Adding to the insult, Anonymous also posted publicly on Wednesday afternoon what looks to be more 10,000 credit card numbers along with expiration dates, though early analysis indicates the numbers are fake..
Wikileak’s credit card processor Datacell is planning to sue over the shutdown, according to Wikileaks’ Twitter feed.
Mastercard, Visa and PayPal have all cut off WikiLeaks in the past week, citing violations of their “terms of service” agreements, but no such action has been taken against The New York Times and other publications that are reprinting and reporting on the cables.
The U.S. State Department has called the ongoing publication of the 250,000 diplomatic cables “illegal,” but no charges have been filed against the site. Publishing government documents, even classified ones, is not explicitly illegal in the United States as it is in England.
An Anonymous member/sympathizer wrote to Wired.com to announce the attacks, passing along this statement from the chat channel being used to organize the attack:
We are the clear logic used to unveil wrongdoing. The general public, clouded by misleading information mostly by the media with a political agenda, fails to see and understand this wrongdoing. Because of this, those who do the wrongdoing escape unpunished. Anonymous is here to ensure punishment does not go unserved to those who deserve it.
WikiLeaks itself has suffered from denial of service attacks since last Sunday, including one from a “patriotic” hacker. That’s when the site began publishing cables provided to the site by Pfc. Bradley Manning (according to chat logs seen by Wired.com), who had access to them as part of his work as an intelligence analyst in Iraq. Manning is in jail in Quantico, awaiting trial.
Assange is also now in custody in London related to sex-crimes charges in Sweden, which has the organization scrambling to operate. Assange is likely to fight extradition.
Anonymous, which has its roots in the uncensored crook of the 4chan message boards, has a history of such attacks, including a recent campaign against the record industry for attacking file sharing sites, mass infiltrating an online game for kids to protest its stupidity and a long-running, earlier campaign against the Church of Scientology.

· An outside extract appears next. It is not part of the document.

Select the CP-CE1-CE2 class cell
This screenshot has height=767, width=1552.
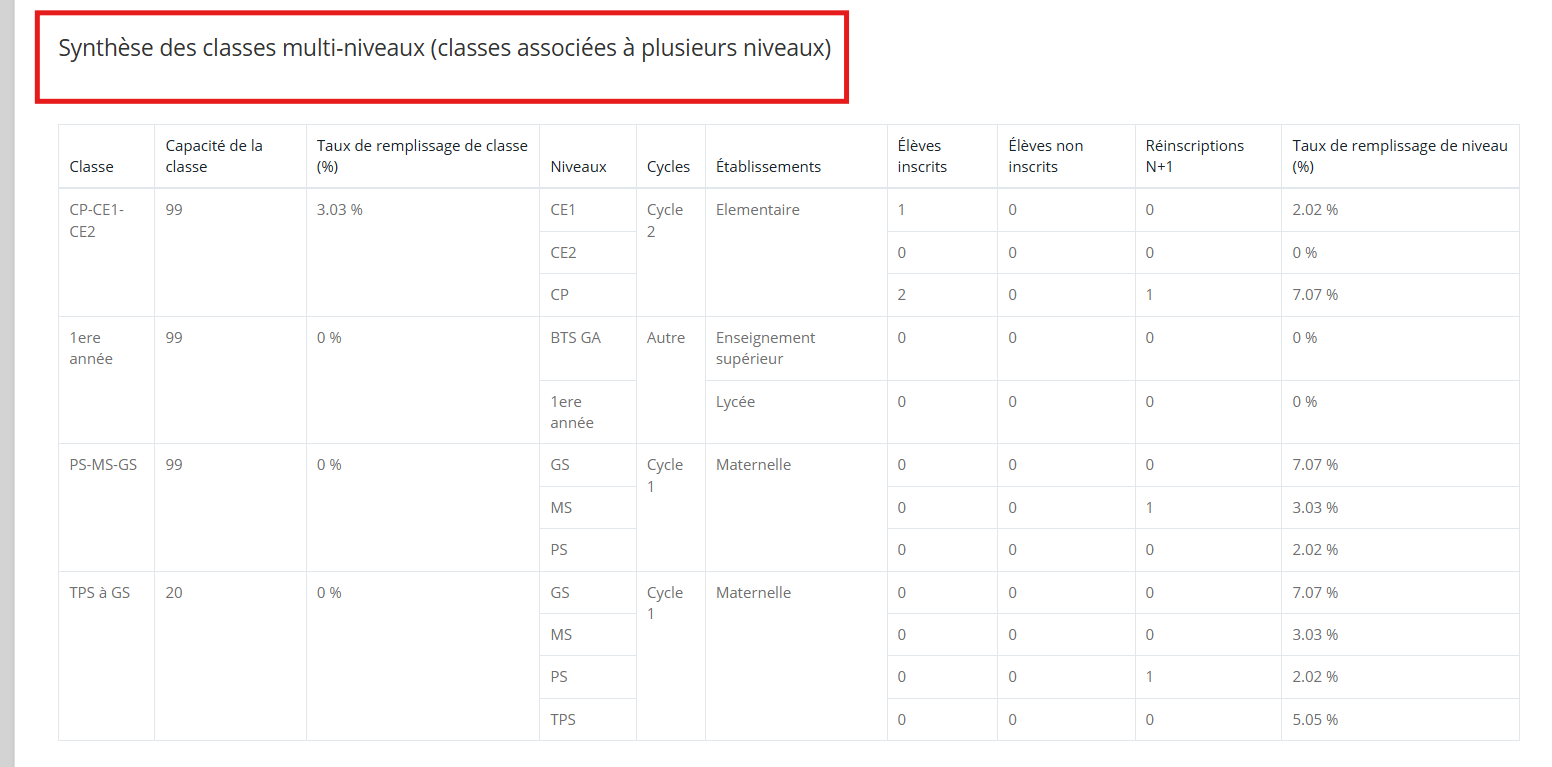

The Scientology attacks were investigated by the FBI and at least one Anonymous member was jailed for his part in clogging Scientology’s websites.
Few who are part of Anonymous are actual “hackers,” and instead join in the attacks by running specialized software provided by more technically adept members. Instruction for what sites to target and when are passed around dedicated online chat channels and websites, creating a sort of online insurgency.
However the software does not mask a user’s IP address, and has generated complaints from its users that it sucks up all their available bandwidth when its in attack mode.